PS sobre a requisição decretada por Passos. O “problema” é menos a requisição civil e mais o que a antecedeu
Será que nessa altura o PS também se rendeu aos encantos do mecanismo da requisição civil, como parece fazer desde que é Governo? Não é claro, no sentido em que a posição que tomou na altura não foi clara. Rui Paulo Figueiredo, coordenador da bancada socialista na Comissão Parlamentar de Economia, acusando o governo social-democrata de ser incapaz de “estabelecer compromissos e plataformas de diálogo” com os sindicatos da TAP e a oposição. “É um Governo que não dialoga com ninguém”, afirmou o coordenador, acusando Passos Coelho de ser “teimoso” e ter “preconceitos ideológicos”. O “problema”, acrescentou, nem é tanto a requisição civil, mas o que a antecedeu, o caminho até ali percorrido, e o que não se fez “para evitar chegar até aqui”. “O PS é contra termos chegado até aqui. O PS apelou várias vezes ao entendimento e também se disponibilizou para conversar com o Governo.

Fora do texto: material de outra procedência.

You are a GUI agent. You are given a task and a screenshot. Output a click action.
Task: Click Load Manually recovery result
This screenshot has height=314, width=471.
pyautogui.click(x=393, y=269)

O que importa é como saímos daqui”, acrescentou.
Já o PCP foi bem menos brando do que tem sido ao longo dos últimos dias — afirmou estar “frontalmente contra esta decisão” e considerou-a “antidemocrática e demagógica”, acusando ainda o Governo de ter provocado a decisão e questionado as razões que levaram ao pedido de requisição civil. Mas as diferenças percebem-se analisando a posição do Bloco de Esquerda, que na altura anunciou que iria avançar com um requerimento a pedir a presença do ministro Pires de Lima na comissão de Economia, para explicar a aprovação da greve, e desta vez ainda não disse nada.

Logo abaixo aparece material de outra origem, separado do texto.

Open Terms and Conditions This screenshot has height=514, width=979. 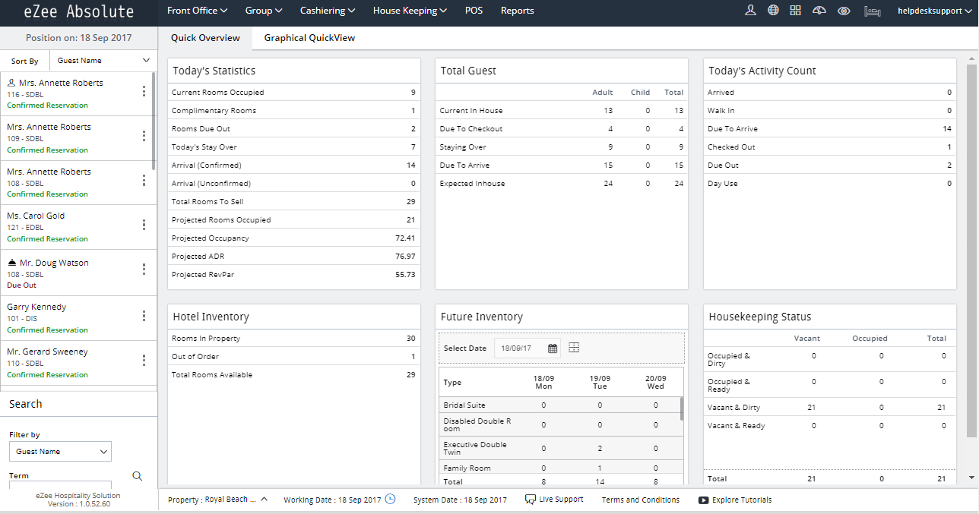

PGR considera que Governo pode recorrer à requisição civil preventiva
Se o atual Governo quiser, pode obrigar os trabalhadores a cumprir os serviços mínimos que o próprio definiu e que variam entre os 50% para o abastecimento de todos os postos de combustível e os 100% para setores considerados prioritários (foi também anunciada uma mobilização de militares e elementos das Forças Armadas disponíveis para cumprir as determinações do Governo). O Conselho Consultivo da Procuradoria Geral da República (PGR) decidiu nesse sentido, conforme avançou recentemente a SIC, que teve acesso às linhas gerais do parecer da PGR.

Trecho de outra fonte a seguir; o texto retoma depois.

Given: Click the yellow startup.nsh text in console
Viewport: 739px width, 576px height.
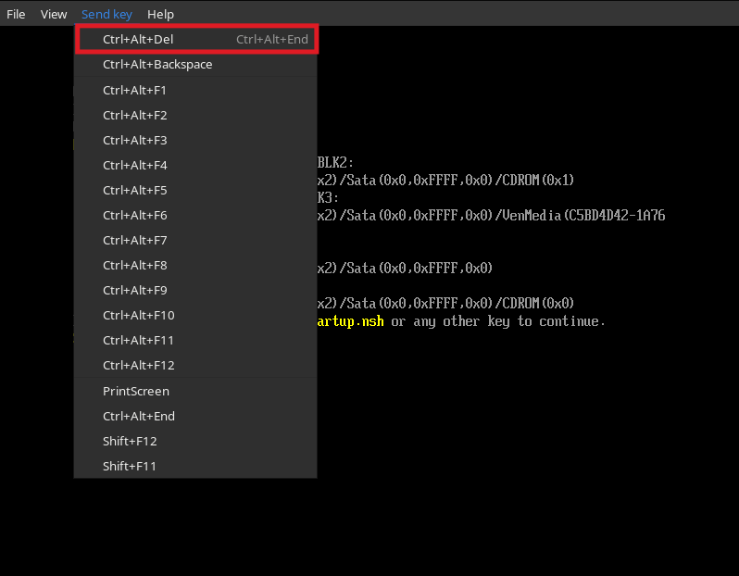Looking at the screenshot, I should 350,321.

Mas a decisão não agradou a todos. Não agradou a Pedro Pardal Henrique, vice-presidente e advogado do Sindicato Nacional de Motoristas de Matérias Perigosas, e não agradou a vários outros sindicatos (com o o SEAL, dos estivadores, o Sindicato Nacional do Pessoal de Voo da Aviação Civil, o Sindicato do Trabalhadores do Metropolitano de Lisboa, o Sindicato dos Trabalhadores do Sector Automóvel), que colocaram em marcha a já referida petição pública, em que pedem “solidariedade com os motoristas de matérias perigosas e de mercadorias”, “contra a miséria dos salários e a anulação do direito à greve”. Não agradou a alguns, como dizíamos, e deixou dúvidas noutros. O vice-presidente do PSD, David Justino, afirmou “estranhar a forma excessiva como [o Governo] se tem exposto perante a opinião pública no anúncio de medidas coercivas e de salvaguarda do funcionamento daqueles serviços” e defendeu que “a actual conjuntura política pré-eleitoral não pode ser aproveitada para exercícios desproporcionados de autoridade”. Quanto ao resto, está tudo bem, ou não tivesse o vice-presidente garantido que apoia a iniciativa do Governo de “garantir o funcionamento dos serviços indispensáveis”.